Circulation-boosting walks may help you melt fat from stubborn trouble spots — and it’s surprisingly easy to do. “You don’t have to exert yourself like a maniac,” promises Jamé Heskett, MD. Instead, simply intersperse moderate-paced strolls with a few short bursts of high-intensity activity. “That can be anything that kicks your heart rate up a notch,” says Dr. Heskett. “You could climb one flight of stairs, do a couple of jumping jacks, or break out a jump rope.”
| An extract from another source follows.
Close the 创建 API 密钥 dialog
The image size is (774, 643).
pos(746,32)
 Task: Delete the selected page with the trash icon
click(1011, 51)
To get started, stroll at a relaxed pace for 10 minutes. Then alternate between walking for four minutes at an intensity of five out of 10 (where you can breathe normally and easily hold a conversation) and power walking, jogging, or jumping for 30 seconds at an intensity of eight or nine (where you are slightly out of breath and sweating). Do four reps, or 18 minutes, then cool down at an easy pace for five minutes. Repeat three to four times per week. And for potentially faster slimming, incorporate the following circulation-boosting techniques before, during, and after your walk:

Down a glass of H20 first.

“Most people wait to drink water while they’re exercising, but if you’re dehydrated, your circulation is going to be less abundant. Picture a trickle through a drainpipe versus an over-flowing gutter,” says Dr. Heskett. She explains that blood is 90 percent water, and without sufficient hydration, blood volume decreases. This forces the heart to work harder to circulate blood through the body. And you don’t have to be seriously dehydrated to feel the negative effects: Research shows that even a mild decrease in the body’s normal water volume can lead to fatigue and decreased performance during exercise. To avoid this: “Drink 8 ounces of fluid 15 minutes before your walk,” advises Dr. Heskett. “This ensures your body has the fluid to function optimally.”
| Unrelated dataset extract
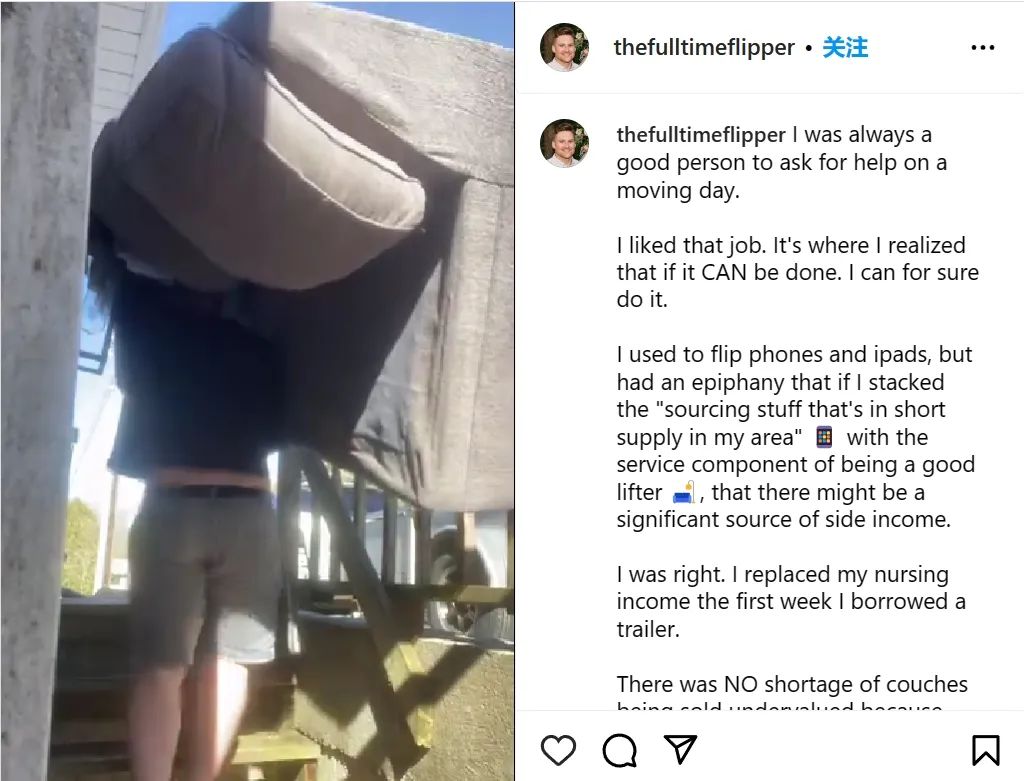Select the 'I was right' caption paragraph
Screen dimensions: 1024x781
point(792,601)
Practice birthday candle breaths.

“The last thing you want to do during exercise is hold your breath,” says Dr. Heskett. That’s because deep inhalations work to oxygenate your blood, plus act as a pump to stimulate the movement of blood through the circulatory system. To set yourself up for breathing success, Dr. Heskett recommends practicing a few deep breaths before embarking on your walk: Take a deep breath in through your nose, then imagine you’re blowing out candles as you exhale, pursing your lips and contracting your belly to get every last breath of air out. Repeat five to 10 times. This will strengthen the diaphragm to allow you to take deeper breaths as you stroll, plus it will engage the deep-tissue transverse abdominal muscles to help tone the lower belly.

Take a hot-cold shower.

My favorite thing to do when I finish a workout is to take a hot-cold shower,” shares Dr. Heskett. “Hot water opens up the blood vessels and cold water constricts them, so you’re exercising the blood vessels. The state of fluctuation really gives the body a sense of pumping in both directions, making it incredible for your circulation.” To get the benefits, turn the water as warm as you can tolerate, then switch it to as cold as you can handle.

Dry-brush away toxins.

After your stroll or before you take a shower, Dr. Heskett suggests dry-brushing your skin with a soft-bristled body brush (like Wholesome Beauty Dry Skin Body Brush — Buy from Amazon, $5.99). “Dry brushing brings blood flow throughout the body and sweeps away toxins that get generated throughout the day,” she explains. “Plus, it stimulates the lymphatic system, exfoliates, improves skin tone, and aids kidney and digestive function.” To do: Make short, slow strokes with the brush up your body, from your feet to your shoulders. To get the maximum benefits, drink a large glass of water right after brushing to help the body flush the toxins that have been dislodged.

Switch to compression socks.

Trading your regular socks or sweats for compression gear during exercise can improve circulation, says Dr. Heskett. Though the tight-fitting fabric won’t necessarily lead to greater weight loss, it creates pressure in blood vessels that boosts the flow of blood. A brand to try: CompressionZ Compression Pants (Buy from Amazon, sizes small through 6 XL, $34.99).

This content is not a substitute for professional medical advice or diagnosis. Always consult your physician before pursuing any treatment plan.